== Supplied information

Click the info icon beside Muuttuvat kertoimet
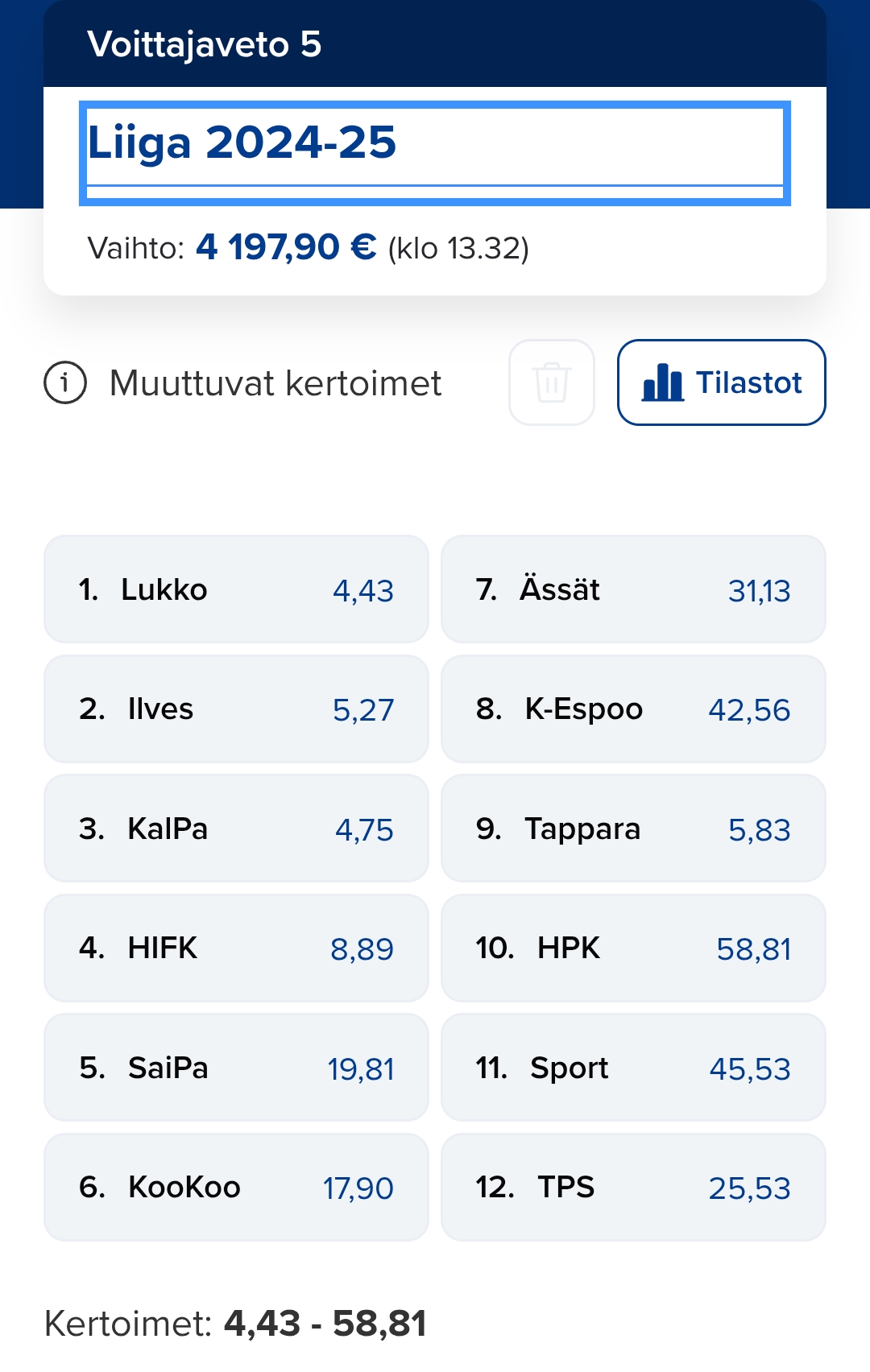Viewport: 870px width, 1372px height. coord(65,383)
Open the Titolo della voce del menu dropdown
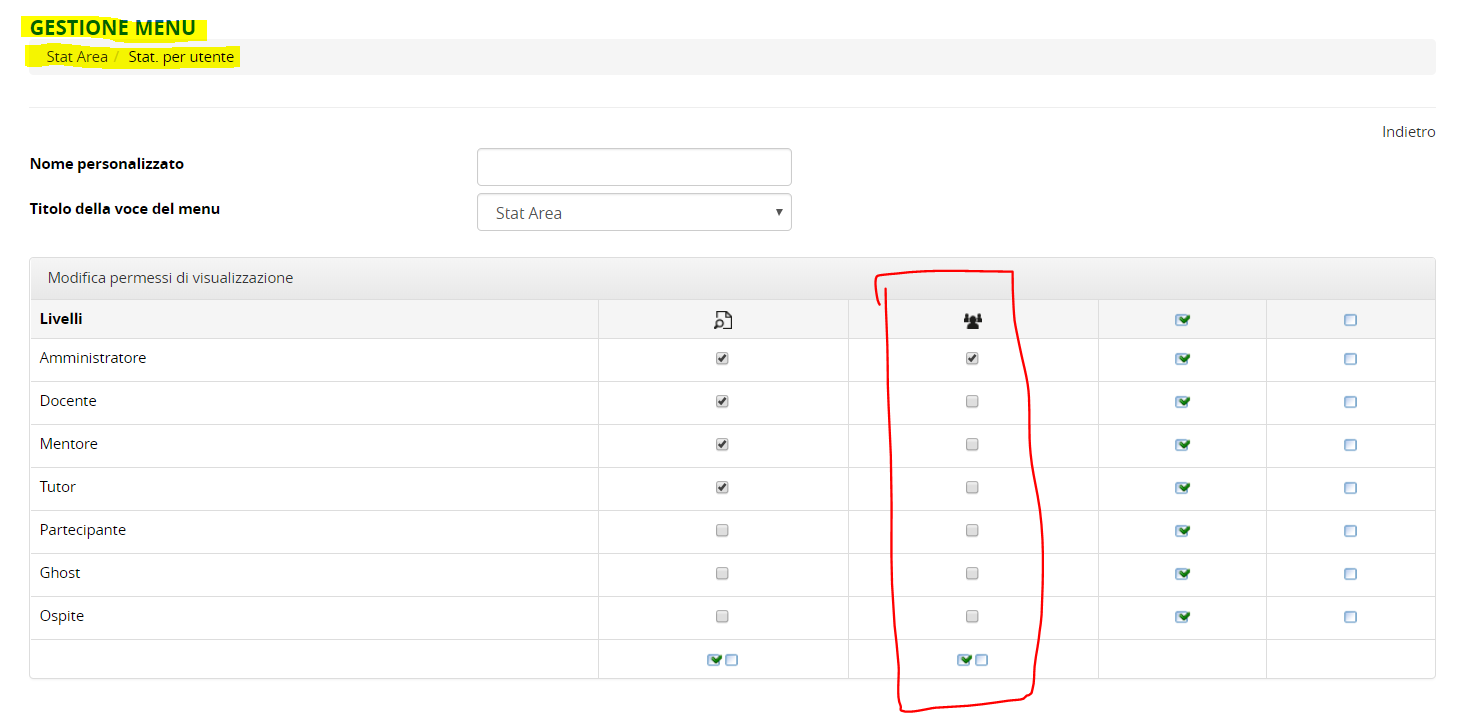The height and width of the screenshot is (724, 1481). click(634, 213)
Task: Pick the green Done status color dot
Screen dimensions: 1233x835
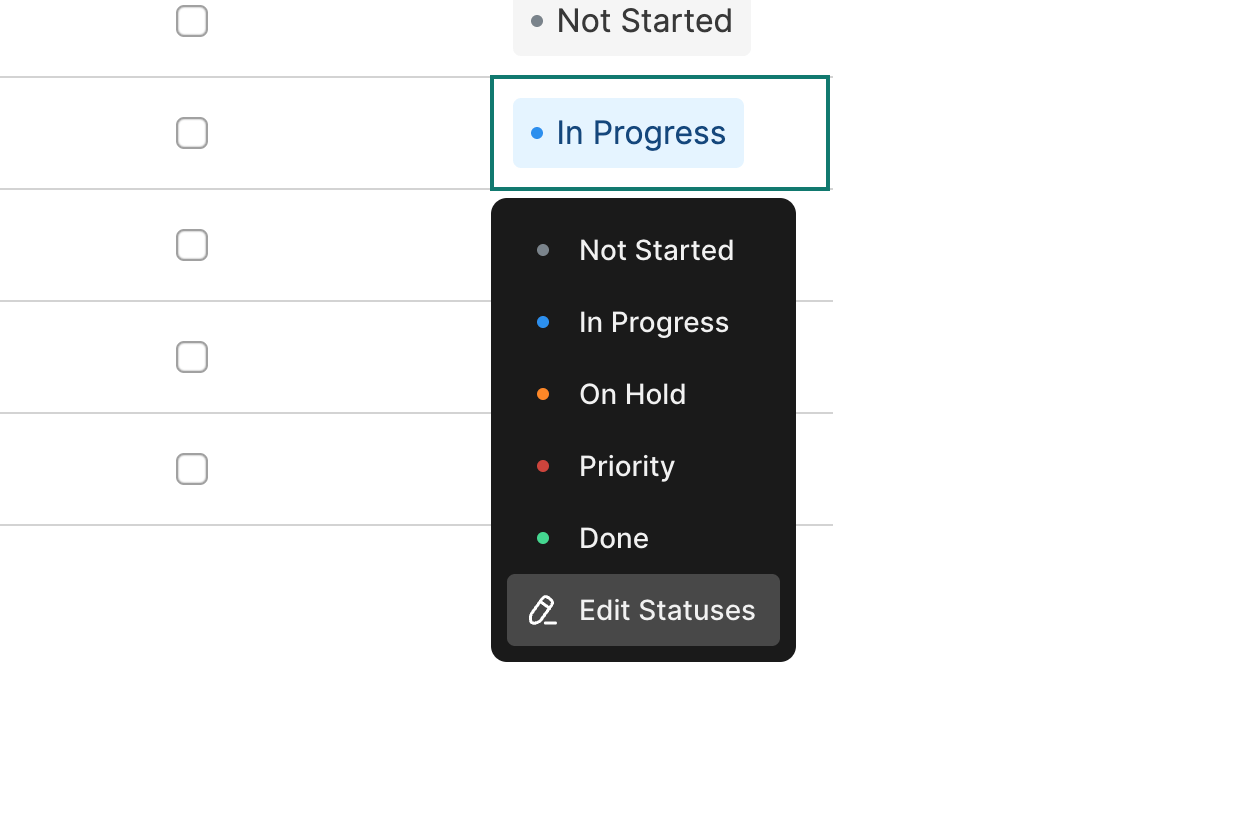Action: [543, 538]
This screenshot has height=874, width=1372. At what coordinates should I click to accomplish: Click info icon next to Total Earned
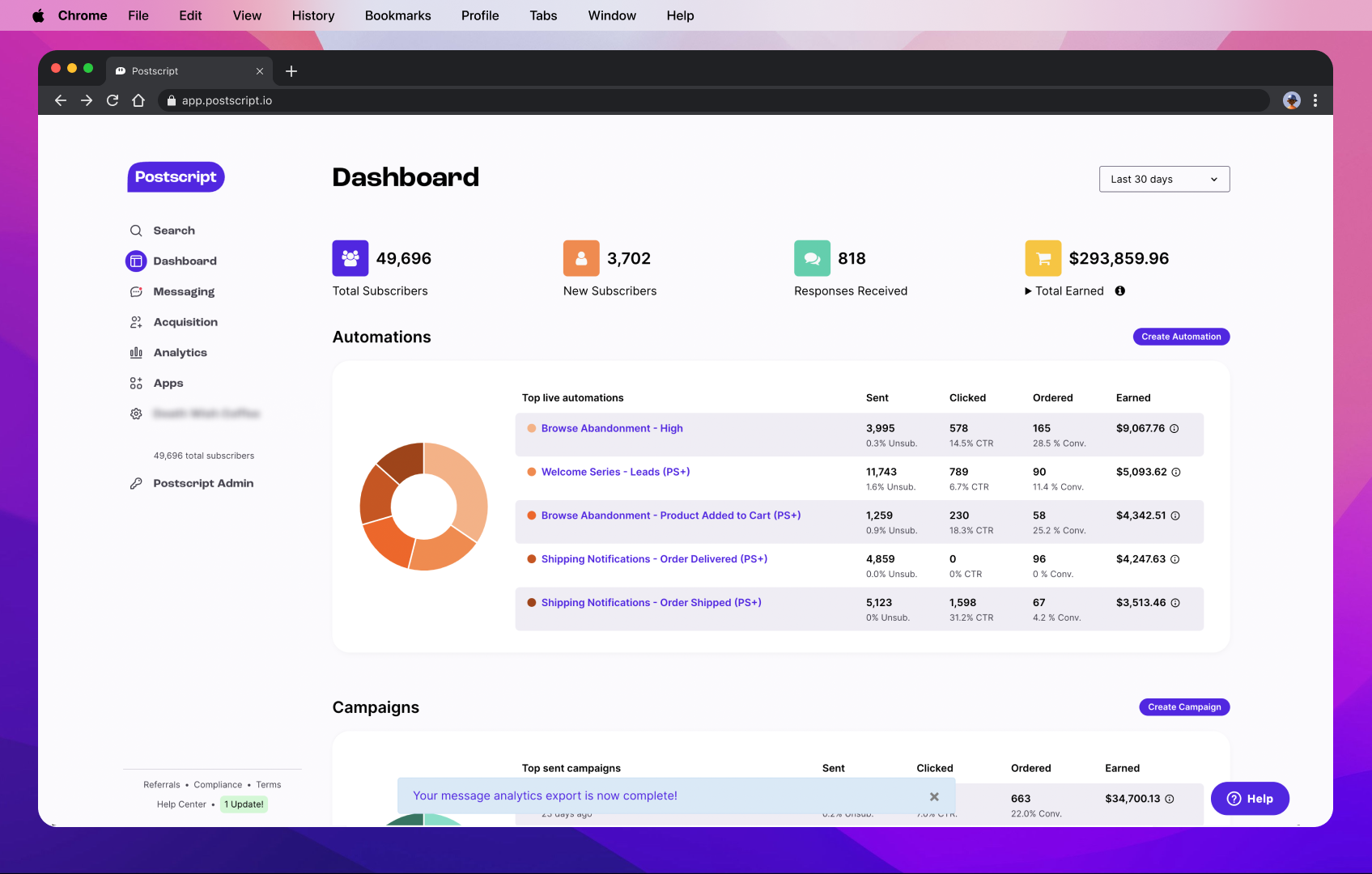(x=1120, y=291)
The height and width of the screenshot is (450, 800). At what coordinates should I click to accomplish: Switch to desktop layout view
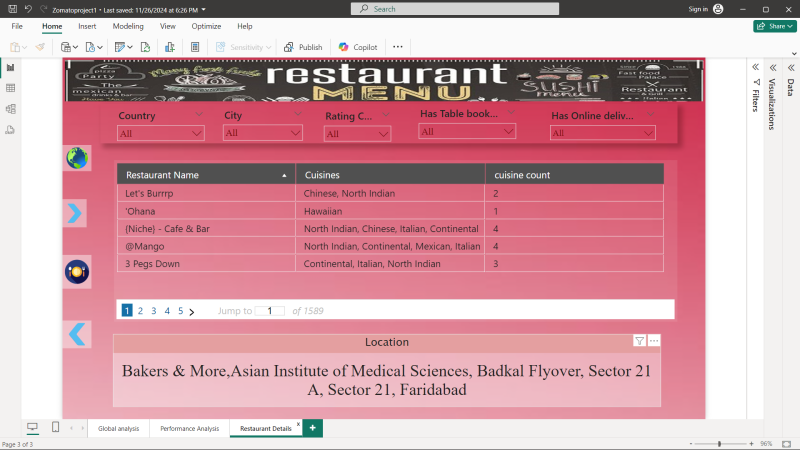click(32, 428)
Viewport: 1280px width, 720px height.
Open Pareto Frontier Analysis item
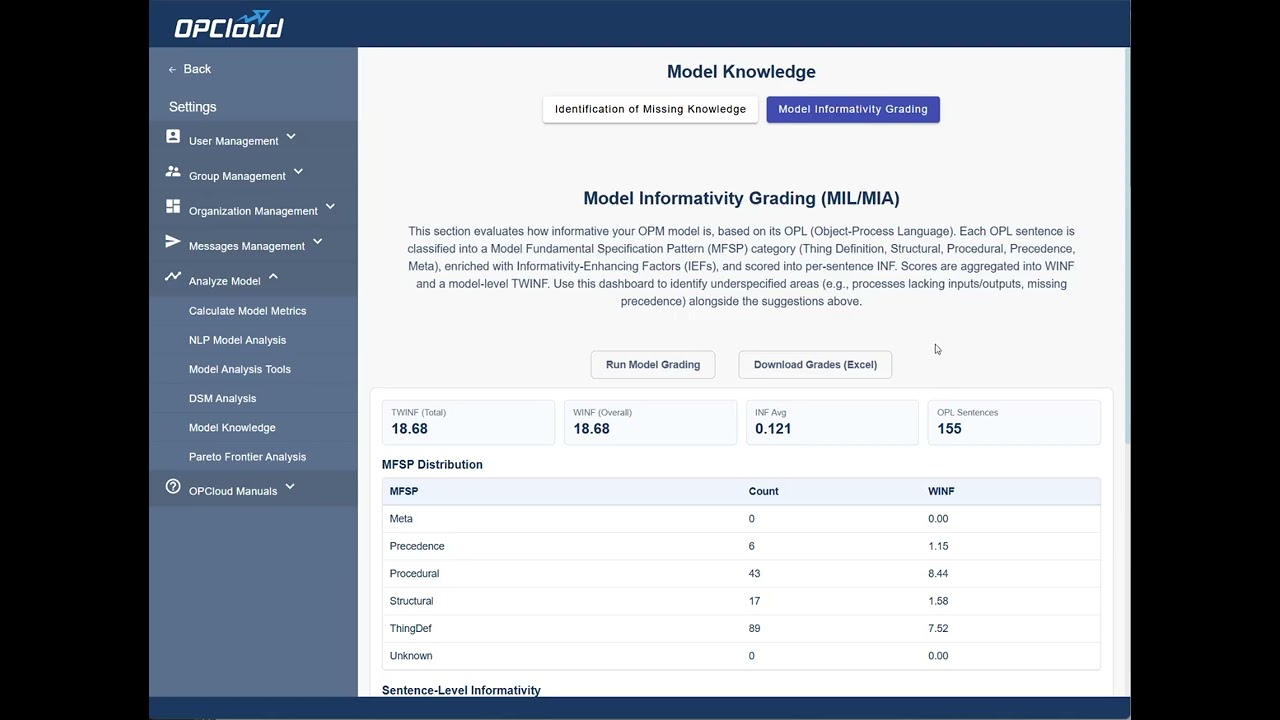247,457
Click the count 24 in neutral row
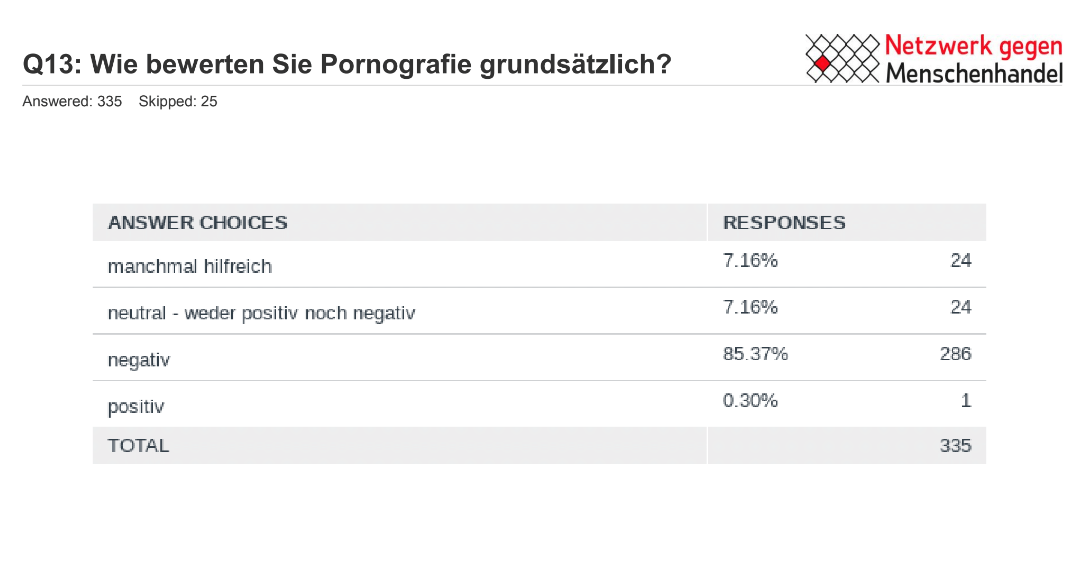The image size is (1078, 568). (960, 307)
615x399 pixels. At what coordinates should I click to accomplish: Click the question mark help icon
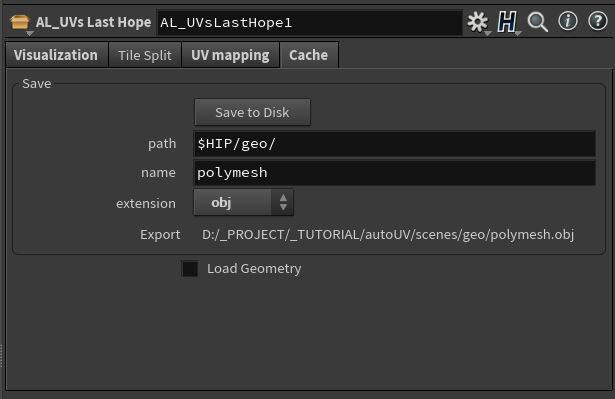point(598,21)
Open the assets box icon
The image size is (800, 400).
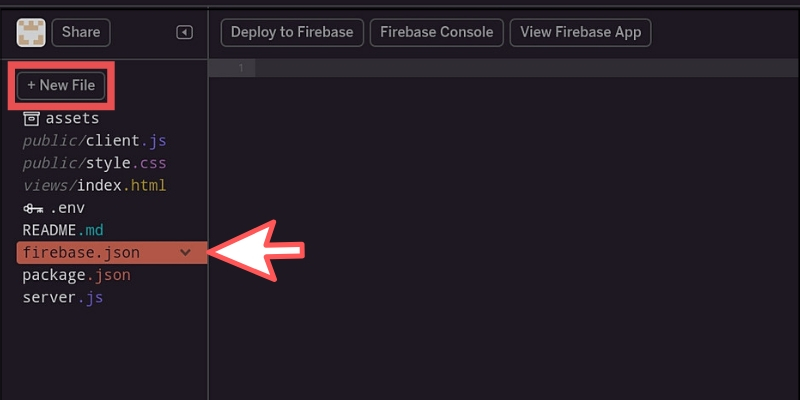click(x=31, y=119)
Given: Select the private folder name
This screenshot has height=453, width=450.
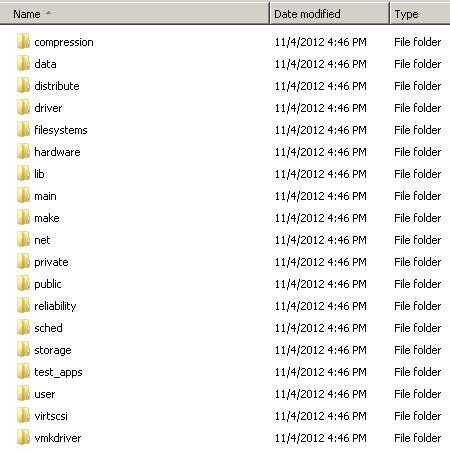Looking at the screenshot, I should click(51, 262).
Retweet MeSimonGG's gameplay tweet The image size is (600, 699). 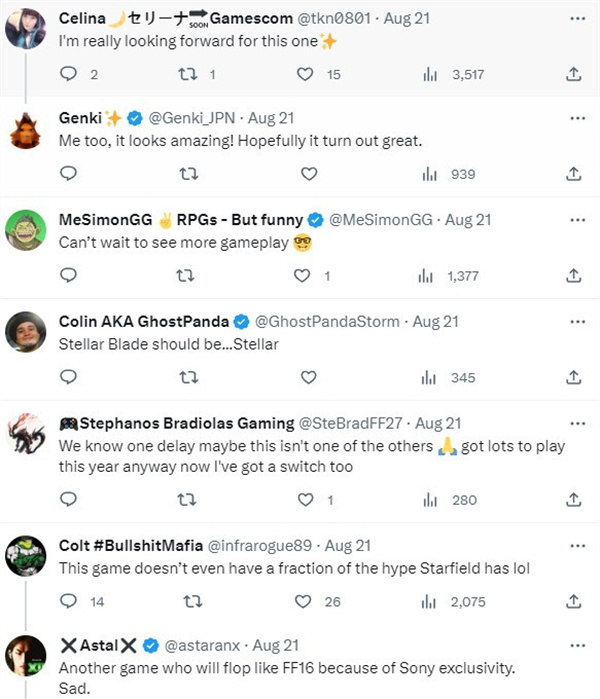tap(187, 275)
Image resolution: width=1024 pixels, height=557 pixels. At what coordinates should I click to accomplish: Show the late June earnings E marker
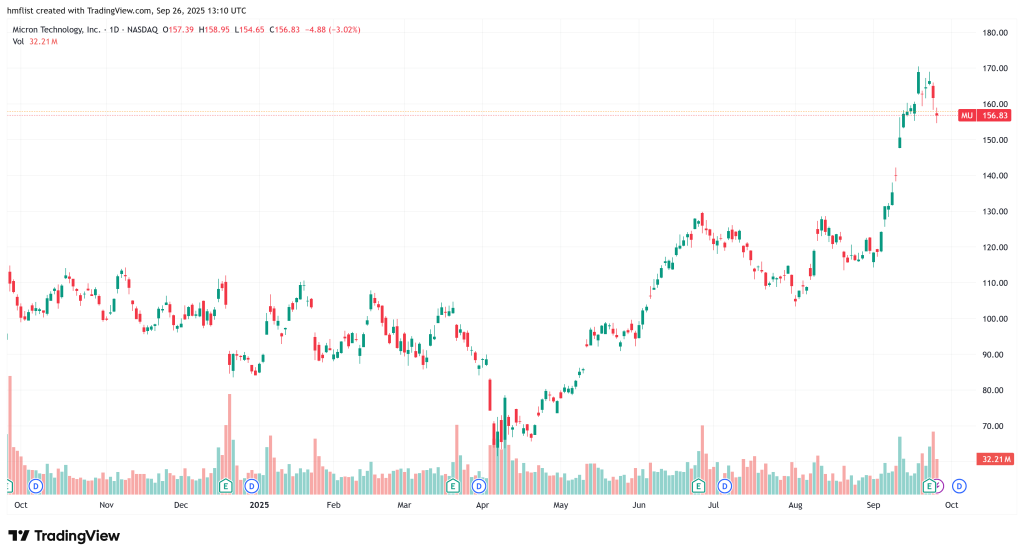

====

_Set task_
Pick out each line of the records above that contains the string "what", and copy those lines in the order they appear.

_Solved exercise_
This screenshot has height=874, width=1372. At what coordinates should I click to accomplish: Click info icon next to Total Earned
The height and width of the screenshot is (450, 800). At what coordinates should I click to accomplish: Switch to desktop layout view
615x399 pixels. At what coordinates should I click to accomplish: Click the question mark help icon
Image resolution: width=1024 pixels, height=557 pixels. At what coordinates should I click to accomplish: Show the late June earnings E marker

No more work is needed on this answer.